• Required task:
Copy the listing below line for line, keeping every character and blank line unchanged.

════════

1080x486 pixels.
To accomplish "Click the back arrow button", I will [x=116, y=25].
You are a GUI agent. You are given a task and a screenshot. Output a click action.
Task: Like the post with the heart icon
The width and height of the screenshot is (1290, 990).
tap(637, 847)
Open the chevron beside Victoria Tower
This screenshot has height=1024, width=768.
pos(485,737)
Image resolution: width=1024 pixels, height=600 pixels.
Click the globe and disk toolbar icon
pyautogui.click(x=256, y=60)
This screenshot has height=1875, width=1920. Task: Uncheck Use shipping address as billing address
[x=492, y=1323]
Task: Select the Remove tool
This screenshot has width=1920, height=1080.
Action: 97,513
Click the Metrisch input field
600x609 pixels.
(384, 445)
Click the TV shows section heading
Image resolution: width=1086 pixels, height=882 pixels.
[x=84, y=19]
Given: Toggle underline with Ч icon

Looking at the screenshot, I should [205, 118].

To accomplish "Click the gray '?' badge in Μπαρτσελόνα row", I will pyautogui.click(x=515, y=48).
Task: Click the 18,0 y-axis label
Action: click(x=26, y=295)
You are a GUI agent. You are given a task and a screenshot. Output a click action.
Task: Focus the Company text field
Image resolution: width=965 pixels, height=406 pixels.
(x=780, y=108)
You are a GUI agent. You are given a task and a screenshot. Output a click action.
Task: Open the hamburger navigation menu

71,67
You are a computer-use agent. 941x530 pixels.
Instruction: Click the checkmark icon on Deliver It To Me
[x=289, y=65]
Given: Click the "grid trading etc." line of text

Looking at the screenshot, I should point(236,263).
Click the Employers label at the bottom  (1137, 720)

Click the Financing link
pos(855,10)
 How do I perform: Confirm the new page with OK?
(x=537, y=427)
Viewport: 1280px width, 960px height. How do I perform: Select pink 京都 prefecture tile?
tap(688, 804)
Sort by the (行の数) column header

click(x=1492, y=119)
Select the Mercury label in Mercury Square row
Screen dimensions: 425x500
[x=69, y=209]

════════

• Exercise answer:
1080x486 pixels.
To accomplish "Click the back arrow button", I will [x=116, y=25].
You are a GUI agent. You are given a task and a screenshot. Output a click action.
Task: Like the post with the heart icon
The width and height of the screenshot is (1290, 990).
tap(637, 847)
Open the chevron beside Victoria Tower
This screenshot has height=1024, width=768.
pos(485,737)
Image resolution: width=1024 pixels, height=600 pixels.
Click the globe and disk toolbar icon
pyautogui.click(x=256, y=60)
This screenshot has height=1875, width=1920. Task: Uncheck Use shipping address as billing address
[x=492, y=1323]
Task: Select the Remove tool
This screenshot has width=1920, height=1080.
Action: 97,513
Click the Metrisch input field
600x609 pixels.
(384, 445)
Click the TV shows section heading
Image resolution: width=1086 pixels, height=882 pixels.
[x=84, y=19]
Given: Toggle underline with Ч icon

Looking at the screenshot, I should [205, 118].

To accomplish "Click the gray '?' badge in Μπαρτσελόνα row", I will pyautogui.click(x=515, y=48).
Task: Click the 18,0 y-axis label
Action: click(x=26, y=295)
You are a GUI agent. You are given a task and a screenshot. Output a click action.
Task: Focus the Company text field
Image resolution: width=965 pixels, height=406 pixels.
(x=780, y=108)
You are a GUI agent. You are given a task and a screenshot. Output a click action.
Task: Open the hamburger navigation menu

71,67
You are a computer-use agent. 941x530 pixels.
Instruction: Click the checkmark icon on Deliver It To Me
[x=289, y=65]
Given: Click the "grid trading etc." line of text

Looking at the screenshot, I should point(236,263).
Click the Employers label at the bottom  (1137, 720)

Click the Financing link
pos(855,10)
 How do I perform: Confirm the new page with OK?
(x=537, y=427)
Viewport: 1280px width, 960px height. How do I perform: Select pink 京都 prefecture tile?
tap(688, 804)
Sort by the (行の数) column header

click(x=1492, y=119)
Select the Mercury label in Mercury Square row
Screen dimensions: 425x500
[x=69, y=209]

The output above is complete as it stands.